Constantine, otto anni, stava lavorando nell'orto di suo padre e pensava al proprio, un quadrato di granito polverizzato che aveva recintato e rastrellato nella parte più alta della proprietà di famiglia. Per prima cosa sarchiò i filari di fagioli del padre, poi strisciò fra i nodi e i ceppi del vigneto, legando di nuovo ai paletti i viticci ribelli con della ruvida corda marrone che secondo lui aveva esattamente il colore e la consistenza di un nobile sforzo destinato a fallire.
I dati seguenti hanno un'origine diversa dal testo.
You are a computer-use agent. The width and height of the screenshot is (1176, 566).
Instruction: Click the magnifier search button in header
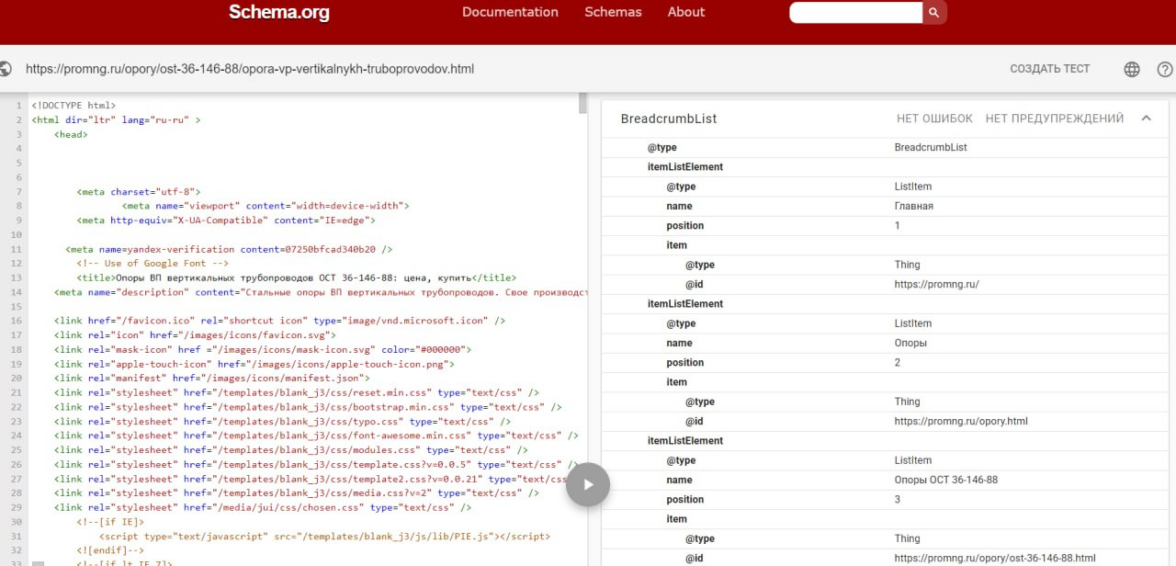pyautogui.click(x=934, y=13)
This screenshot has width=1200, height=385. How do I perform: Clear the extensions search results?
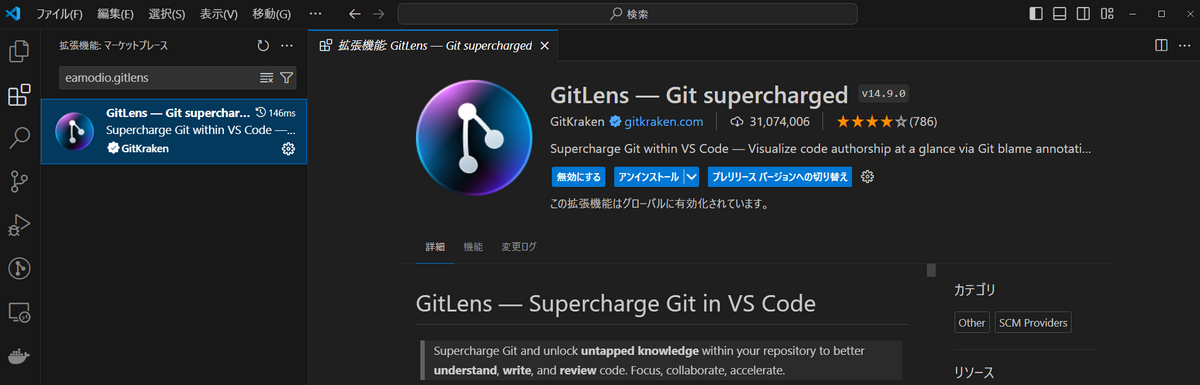point(267,77)
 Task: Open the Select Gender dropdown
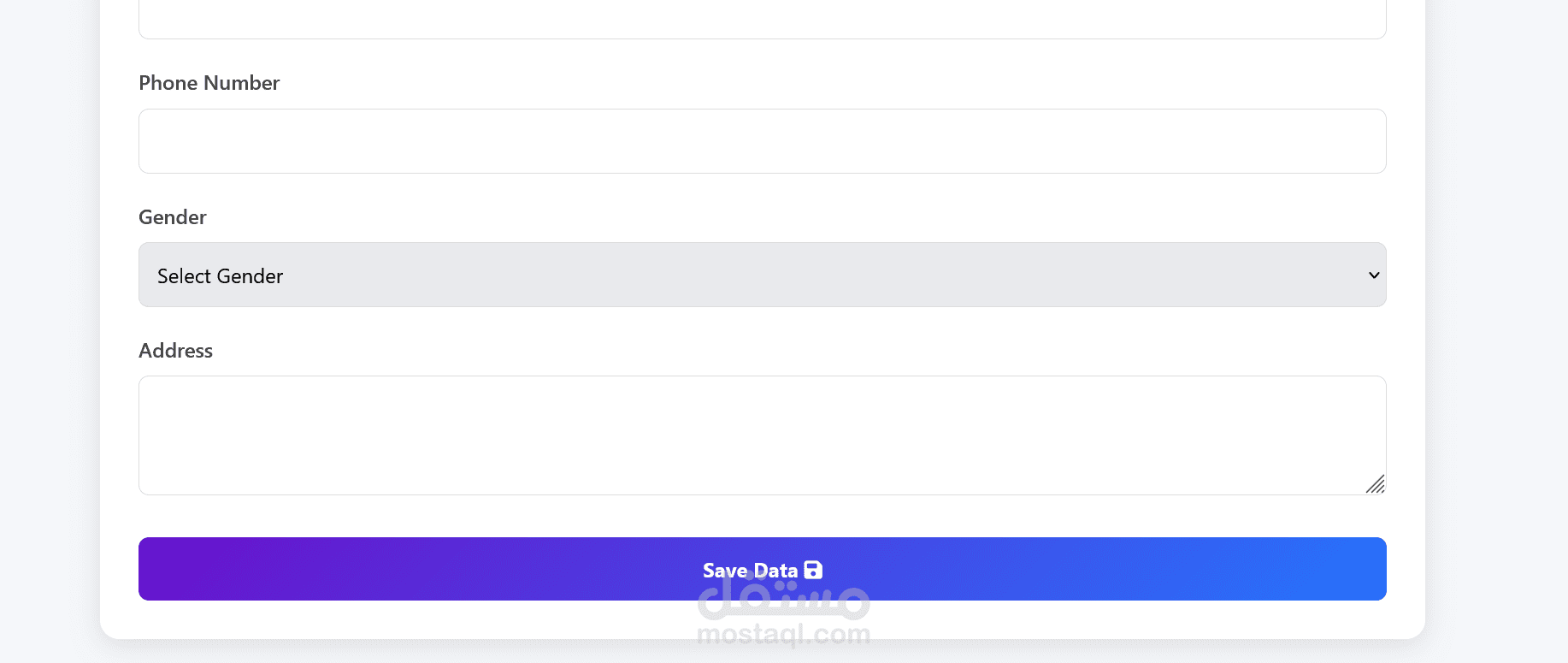(762, 275)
Quando suo padre parlava di "ammazzarsi di lavoro per mantenersi vivi", Constantine immaginava questa corda, ruvida e forte e grigiastra, elettrizzata dai suoi stessi fili vaganti, che avvolgeva il mondo in un goffo pacchetto riluttante a restare legato, proprio come i viticci che continuavano a liberarsi e guizzar fuori in estatiche inclinazioni verso il cielo. Occuparsi dei viticci era uno dei suoi compiti, ed era arrivato a disprezzarli e a rispettarli per la loro indomabile insistenza. Avevano una loro aggrovigliata vita segreta, una torpida volontà, ma sarebbe stato lui, Constantine, a pagarla se non fosse riuscito a tenerli ordinati e palettati. Suo padre aveva un occhio spietato, capace di scoprire un'unica pagliuzza cattiva in dieci balle di buone intenzioni.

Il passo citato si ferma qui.